The mechanic continuously escalates:
Speed levels increase over time
Coin values improve
Energy must be maintained through batteries
Guitar God Booster increases premium symbol frequency
Expander temporarily widens the Collector Bar across the entire screen
The increasing speed is what makes the feature memorable. Early levels feel manageable and readable, but later stages become intentionally frantic. Coins descend rapidly, the Collector Bar accelerates, and the screen becomes difficult to fully track in real time.
That loss of control actually works in the feature’s favour. It creates tension naturally instead of relying entirely on visual effects or forced anticipation.
Solo Mode is one of the more creative bonus systems released in 2026.
Buy Features & Supercharge Options
Guitar Quest includes multiple optional feature entries:
Enhanced Bet (1.5x)
Bonus Reels (10x)
1+ Equalizer Spin (10x)
2+ Equalizer Spin (50x)
Full Volume Spin (600x)
Bonus Buy (100x)
Ultra Bonus Buy (400x)
The 100x Bonus Buy is easily the most balanced option in the game. It offers direct access to the core feature set without becoming excessively expensive relative to the max win.
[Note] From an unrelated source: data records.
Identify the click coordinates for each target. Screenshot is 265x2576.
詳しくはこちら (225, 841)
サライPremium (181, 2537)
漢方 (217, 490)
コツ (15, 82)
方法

The 600x Full Volume Spin is much harder to recommend consistently. While guaranteed feature stacking is entertaining, the price point creates a relatively tight payout ceiling ratio.
Bonus Reels at 10x is probably the most reasonable enhancement for regular session play.
Potential & Session Experience
Guitar Quest delivers strong session pacing. The Equalizer system prevents the base game from becoming repetitive, while both major bonus modes offer completely different styles of gameplay.
Backstage focuses on progression and feature accumulation. Solo Mode focuses on speed, pressure, and constant collection activity.
The lower Potential score mainly reflects the 10,000x ceiling itself. The mechanics often create the impression that the game should be capable of larger numbers than it actually allows.
Entertainment is where the game scores highest. Guitar Quest stays active almost constantly, and the combination of music, feature density, and escalating bonus structure makes it easy to continue playing for extended sessions.
Final Verdict
Guitar Quest is one of Relax Gaming’s more creative releases in recent years.
The Equalizer system gives the base game real momentum, Backstage delivers satisfying progression, and Solo Mode introduces a bonus structure that genuinely feels different from the endless stream of recycled hold-and-win features dominating the market.
The game is not perfect. The max win ceiling feels conservative for the volatility level, and some Supercharge options push uncomfortable pricing territory. Alternative RTP versions also remain an industry-wide frustration.
But the overall experience works extremely well.
Most importantly, Guitar Quest feels like a slot built around gameplay pacing rather than just mathematical exposure — and that distinction matters.